YOUR ASSIGNMENT: For the records below, report how many lines include "swatch", with no accompanying text.

::::::::::

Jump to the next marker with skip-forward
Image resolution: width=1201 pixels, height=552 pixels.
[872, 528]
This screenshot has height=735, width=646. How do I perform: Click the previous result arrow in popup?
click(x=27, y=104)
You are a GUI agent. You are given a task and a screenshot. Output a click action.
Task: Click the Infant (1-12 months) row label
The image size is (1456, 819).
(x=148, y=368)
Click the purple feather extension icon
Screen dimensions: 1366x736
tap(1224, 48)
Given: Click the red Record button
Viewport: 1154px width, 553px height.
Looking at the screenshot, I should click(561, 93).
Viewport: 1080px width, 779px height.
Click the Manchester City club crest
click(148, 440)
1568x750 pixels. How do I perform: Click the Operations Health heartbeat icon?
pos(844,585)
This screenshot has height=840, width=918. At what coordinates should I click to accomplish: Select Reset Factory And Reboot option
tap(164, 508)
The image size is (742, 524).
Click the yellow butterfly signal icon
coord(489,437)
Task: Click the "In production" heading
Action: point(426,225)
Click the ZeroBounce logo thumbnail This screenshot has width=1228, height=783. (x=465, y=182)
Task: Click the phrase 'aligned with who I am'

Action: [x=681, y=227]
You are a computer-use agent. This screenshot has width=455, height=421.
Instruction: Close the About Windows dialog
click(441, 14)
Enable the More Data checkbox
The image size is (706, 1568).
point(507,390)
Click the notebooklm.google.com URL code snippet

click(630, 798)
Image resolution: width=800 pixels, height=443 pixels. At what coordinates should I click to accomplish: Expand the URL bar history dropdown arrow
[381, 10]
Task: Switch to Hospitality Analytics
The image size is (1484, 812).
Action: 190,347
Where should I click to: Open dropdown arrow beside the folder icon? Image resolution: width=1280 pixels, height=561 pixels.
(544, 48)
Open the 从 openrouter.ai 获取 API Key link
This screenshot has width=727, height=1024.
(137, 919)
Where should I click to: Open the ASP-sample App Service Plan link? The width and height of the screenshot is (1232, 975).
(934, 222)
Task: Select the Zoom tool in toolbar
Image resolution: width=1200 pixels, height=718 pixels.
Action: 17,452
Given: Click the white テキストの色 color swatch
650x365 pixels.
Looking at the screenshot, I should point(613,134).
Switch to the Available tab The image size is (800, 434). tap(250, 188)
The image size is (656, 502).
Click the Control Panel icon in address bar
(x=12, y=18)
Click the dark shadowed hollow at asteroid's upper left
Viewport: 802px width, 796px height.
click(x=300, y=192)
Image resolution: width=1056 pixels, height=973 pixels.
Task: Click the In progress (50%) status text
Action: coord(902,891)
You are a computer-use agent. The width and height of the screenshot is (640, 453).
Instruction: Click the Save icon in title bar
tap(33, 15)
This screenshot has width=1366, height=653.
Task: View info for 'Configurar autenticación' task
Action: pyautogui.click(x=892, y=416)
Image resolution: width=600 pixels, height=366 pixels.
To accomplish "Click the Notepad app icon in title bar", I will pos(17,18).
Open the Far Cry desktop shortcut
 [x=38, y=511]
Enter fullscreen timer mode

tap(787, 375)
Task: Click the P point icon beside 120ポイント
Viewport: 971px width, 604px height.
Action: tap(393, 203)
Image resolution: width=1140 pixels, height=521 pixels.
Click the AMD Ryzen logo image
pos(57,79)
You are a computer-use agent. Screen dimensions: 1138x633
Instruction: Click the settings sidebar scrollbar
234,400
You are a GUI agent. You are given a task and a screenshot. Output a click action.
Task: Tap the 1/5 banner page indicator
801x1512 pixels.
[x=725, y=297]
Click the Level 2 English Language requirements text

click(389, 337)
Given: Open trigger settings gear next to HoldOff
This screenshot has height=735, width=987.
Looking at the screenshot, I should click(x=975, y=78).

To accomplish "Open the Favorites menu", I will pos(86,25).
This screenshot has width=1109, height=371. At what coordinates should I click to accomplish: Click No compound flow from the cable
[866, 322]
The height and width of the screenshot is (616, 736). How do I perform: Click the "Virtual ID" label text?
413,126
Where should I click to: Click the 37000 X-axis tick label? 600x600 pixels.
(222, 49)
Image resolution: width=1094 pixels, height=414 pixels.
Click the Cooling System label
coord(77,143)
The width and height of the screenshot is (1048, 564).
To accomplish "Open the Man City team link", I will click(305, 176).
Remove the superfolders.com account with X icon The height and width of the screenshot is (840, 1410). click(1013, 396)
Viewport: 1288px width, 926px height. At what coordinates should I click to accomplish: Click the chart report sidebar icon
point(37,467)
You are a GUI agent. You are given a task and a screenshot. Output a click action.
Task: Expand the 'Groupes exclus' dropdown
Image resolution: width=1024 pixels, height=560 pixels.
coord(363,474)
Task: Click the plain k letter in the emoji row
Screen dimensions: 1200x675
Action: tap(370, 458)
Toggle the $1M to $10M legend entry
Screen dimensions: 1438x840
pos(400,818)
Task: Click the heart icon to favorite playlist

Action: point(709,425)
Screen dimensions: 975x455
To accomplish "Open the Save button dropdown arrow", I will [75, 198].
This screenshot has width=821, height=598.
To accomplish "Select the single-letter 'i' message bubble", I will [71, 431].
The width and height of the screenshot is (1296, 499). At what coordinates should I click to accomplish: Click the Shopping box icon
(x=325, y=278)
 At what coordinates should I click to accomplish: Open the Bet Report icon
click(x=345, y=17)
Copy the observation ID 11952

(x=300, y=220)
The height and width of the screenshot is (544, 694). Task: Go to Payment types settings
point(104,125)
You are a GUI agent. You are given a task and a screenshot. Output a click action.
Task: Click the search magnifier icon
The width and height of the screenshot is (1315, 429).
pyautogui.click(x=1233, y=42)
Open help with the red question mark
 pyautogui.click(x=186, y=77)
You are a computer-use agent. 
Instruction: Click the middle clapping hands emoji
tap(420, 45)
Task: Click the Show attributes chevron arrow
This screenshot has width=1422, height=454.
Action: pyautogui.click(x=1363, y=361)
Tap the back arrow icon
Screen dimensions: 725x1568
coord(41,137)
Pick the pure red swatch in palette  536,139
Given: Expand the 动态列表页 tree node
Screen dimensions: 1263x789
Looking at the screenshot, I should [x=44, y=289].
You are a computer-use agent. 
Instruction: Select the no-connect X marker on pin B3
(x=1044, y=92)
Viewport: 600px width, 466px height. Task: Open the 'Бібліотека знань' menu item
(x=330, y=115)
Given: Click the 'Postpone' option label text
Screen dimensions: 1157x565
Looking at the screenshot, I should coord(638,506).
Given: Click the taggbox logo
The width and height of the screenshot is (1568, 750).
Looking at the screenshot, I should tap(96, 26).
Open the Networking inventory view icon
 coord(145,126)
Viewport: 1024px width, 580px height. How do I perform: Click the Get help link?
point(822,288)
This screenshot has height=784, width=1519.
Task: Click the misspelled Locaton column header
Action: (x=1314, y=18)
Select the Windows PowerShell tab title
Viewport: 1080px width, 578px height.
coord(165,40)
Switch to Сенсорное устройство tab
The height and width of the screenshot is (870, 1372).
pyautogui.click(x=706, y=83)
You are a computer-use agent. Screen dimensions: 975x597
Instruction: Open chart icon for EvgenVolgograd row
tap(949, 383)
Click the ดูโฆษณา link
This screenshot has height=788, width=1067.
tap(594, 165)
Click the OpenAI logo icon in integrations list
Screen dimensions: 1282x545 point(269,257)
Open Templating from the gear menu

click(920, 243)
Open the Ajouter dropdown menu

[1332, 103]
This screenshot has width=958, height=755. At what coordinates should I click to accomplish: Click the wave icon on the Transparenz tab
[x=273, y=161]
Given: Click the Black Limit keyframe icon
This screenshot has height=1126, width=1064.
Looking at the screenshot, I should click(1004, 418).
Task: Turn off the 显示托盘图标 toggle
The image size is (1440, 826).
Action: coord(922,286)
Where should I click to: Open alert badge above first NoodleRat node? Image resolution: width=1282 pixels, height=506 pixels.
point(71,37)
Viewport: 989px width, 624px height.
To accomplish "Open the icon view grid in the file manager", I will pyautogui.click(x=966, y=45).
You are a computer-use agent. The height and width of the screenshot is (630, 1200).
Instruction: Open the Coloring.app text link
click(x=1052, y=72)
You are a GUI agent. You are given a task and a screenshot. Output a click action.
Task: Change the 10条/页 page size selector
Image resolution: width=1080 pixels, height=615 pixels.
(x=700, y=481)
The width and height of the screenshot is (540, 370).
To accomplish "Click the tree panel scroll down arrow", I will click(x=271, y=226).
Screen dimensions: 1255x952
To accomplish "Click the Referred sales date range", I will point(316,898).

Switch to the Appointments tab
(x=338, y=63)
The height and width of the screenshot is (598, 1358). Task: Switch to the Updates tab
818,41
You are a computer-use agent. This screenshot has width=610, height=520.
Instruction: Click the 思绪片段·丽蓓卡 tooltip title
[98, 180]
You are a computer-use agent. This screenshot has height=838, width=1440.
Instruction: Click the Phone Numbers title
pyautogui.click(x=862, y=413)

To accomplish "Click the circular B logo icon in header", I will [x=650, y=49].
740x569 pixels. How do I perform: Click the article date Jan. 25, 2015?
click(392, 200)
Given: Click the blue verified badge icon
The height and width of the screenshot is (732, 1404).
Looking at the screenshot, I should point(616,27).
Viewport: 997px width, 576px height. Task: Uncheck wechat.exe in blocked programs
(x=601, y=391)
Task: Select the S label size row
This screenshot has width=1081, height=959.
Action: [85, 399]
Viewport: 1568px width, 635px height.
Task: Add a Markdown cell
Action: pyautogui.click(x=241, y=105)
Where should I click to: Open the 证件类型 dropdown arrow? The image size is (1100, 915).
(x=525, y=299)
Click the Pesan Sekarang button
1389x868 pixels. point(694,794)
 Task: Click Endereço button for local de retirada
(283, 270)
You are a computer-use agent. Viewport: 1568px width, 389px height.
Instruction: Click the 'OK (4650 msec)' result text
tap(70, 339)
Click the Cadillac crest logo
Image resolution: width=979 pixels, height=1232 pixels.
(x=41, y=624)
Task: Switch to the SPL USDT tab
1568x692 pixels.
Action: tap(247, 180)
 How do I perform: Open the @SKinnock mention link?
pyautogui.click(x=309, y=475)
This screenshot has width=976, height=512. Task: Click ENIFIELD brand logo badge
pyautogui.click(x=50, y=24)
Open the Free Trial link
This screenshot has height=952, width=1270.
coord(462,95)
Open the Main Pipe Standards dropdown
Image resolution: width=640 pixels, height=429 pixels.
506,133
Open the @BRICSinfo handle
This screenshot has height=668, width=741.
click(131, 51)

::::::::::

RESULT: 2